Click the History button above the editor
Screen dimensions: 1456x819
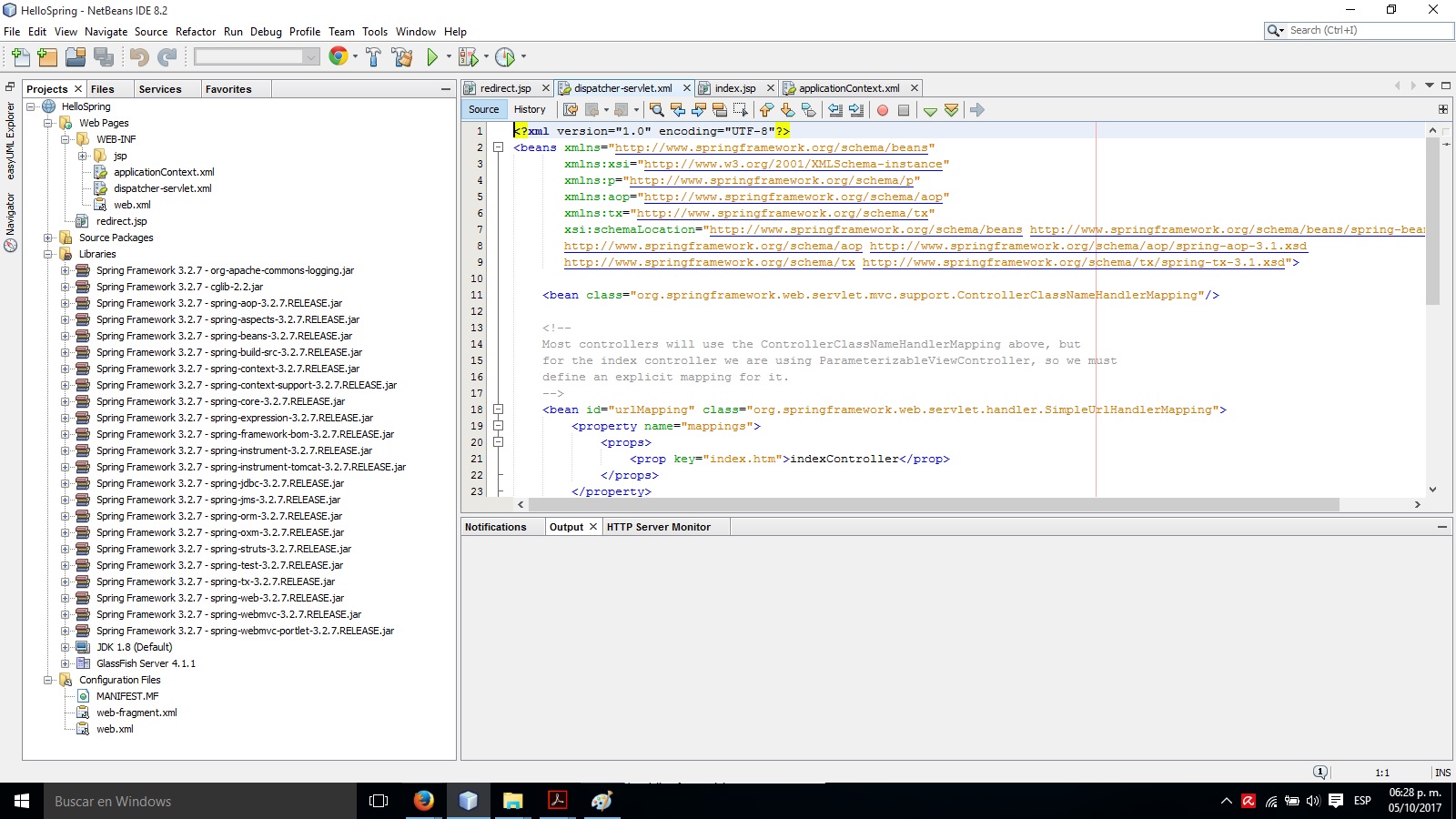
◇ ◇ ◇ ◇ ◇
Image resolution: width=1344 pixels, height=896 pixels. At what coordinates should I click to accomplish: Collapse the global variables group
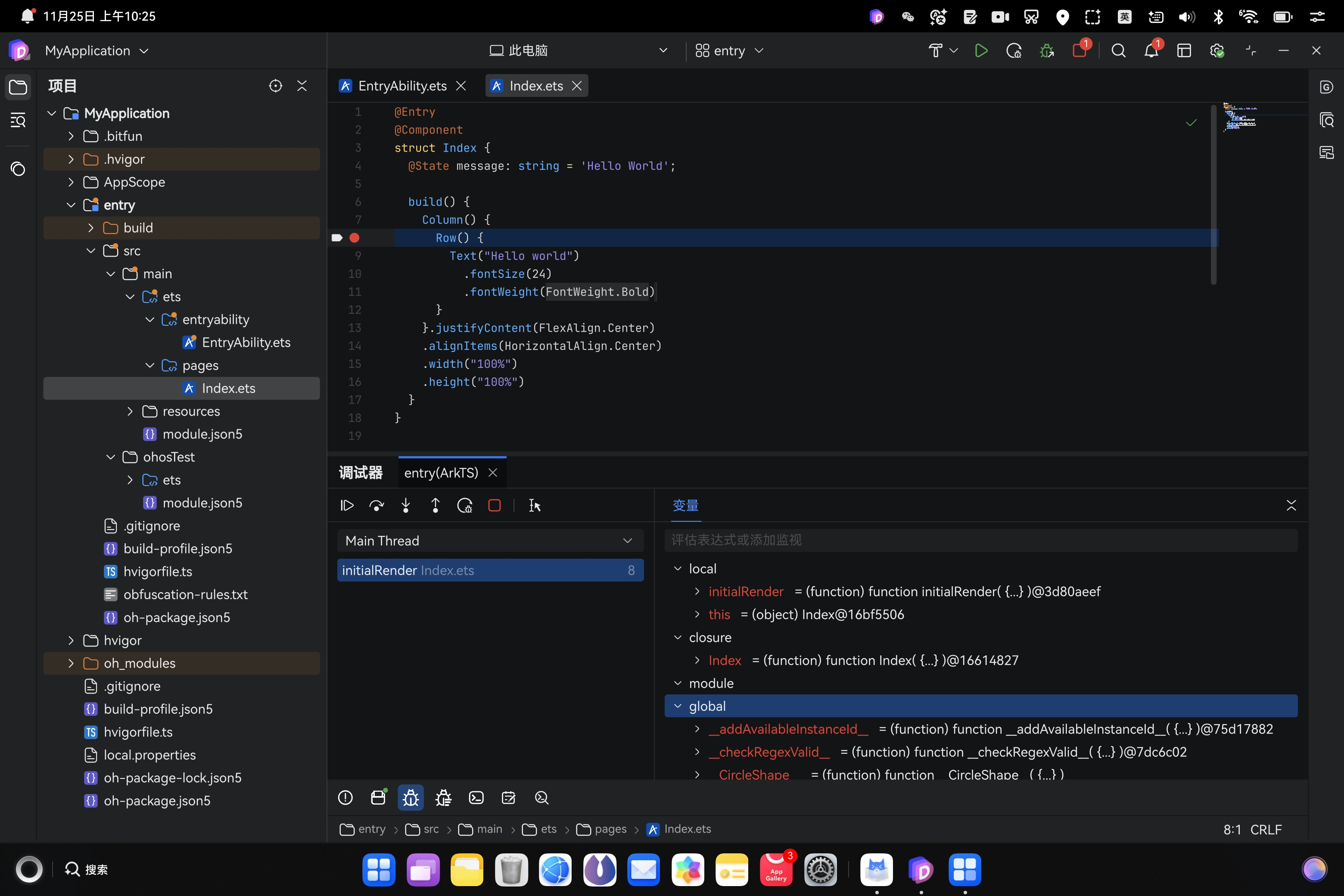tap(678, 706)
◇ ◇ ◇ ◇ ◇
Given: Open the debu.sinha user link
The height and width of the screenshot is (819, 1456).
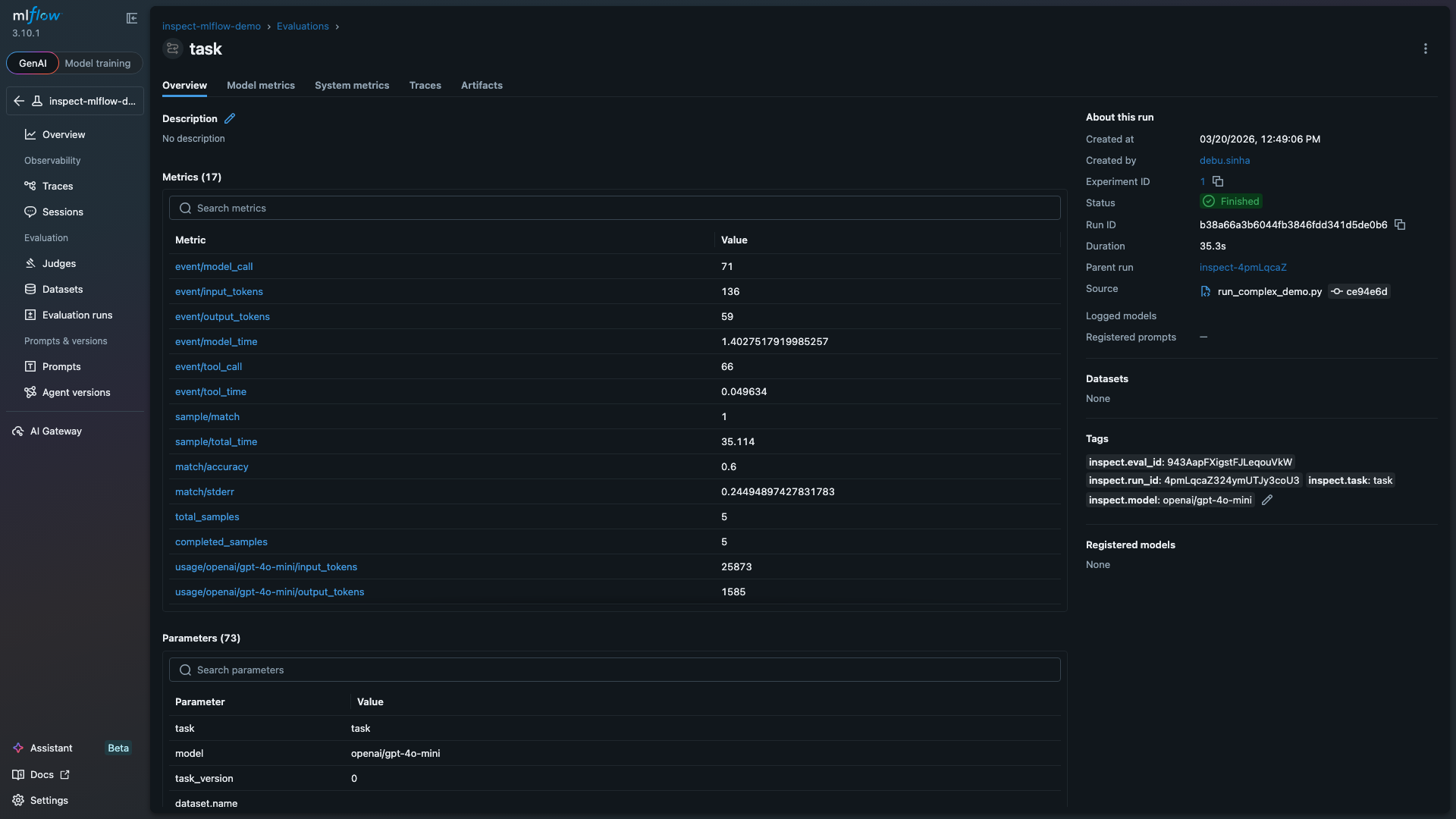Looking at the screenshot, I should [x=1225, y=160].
◇ ◇ ◇ ◇ ◇
EXERCISE:
Within the listing above, give again exactly every line from the line with "Click the History button above the editor" through the line with "Screen dimensions: 1456x819", both included, and no other line.

EXERCISE SOLUTION:
Click the History button above the editor
Screen dimensions: 1456x819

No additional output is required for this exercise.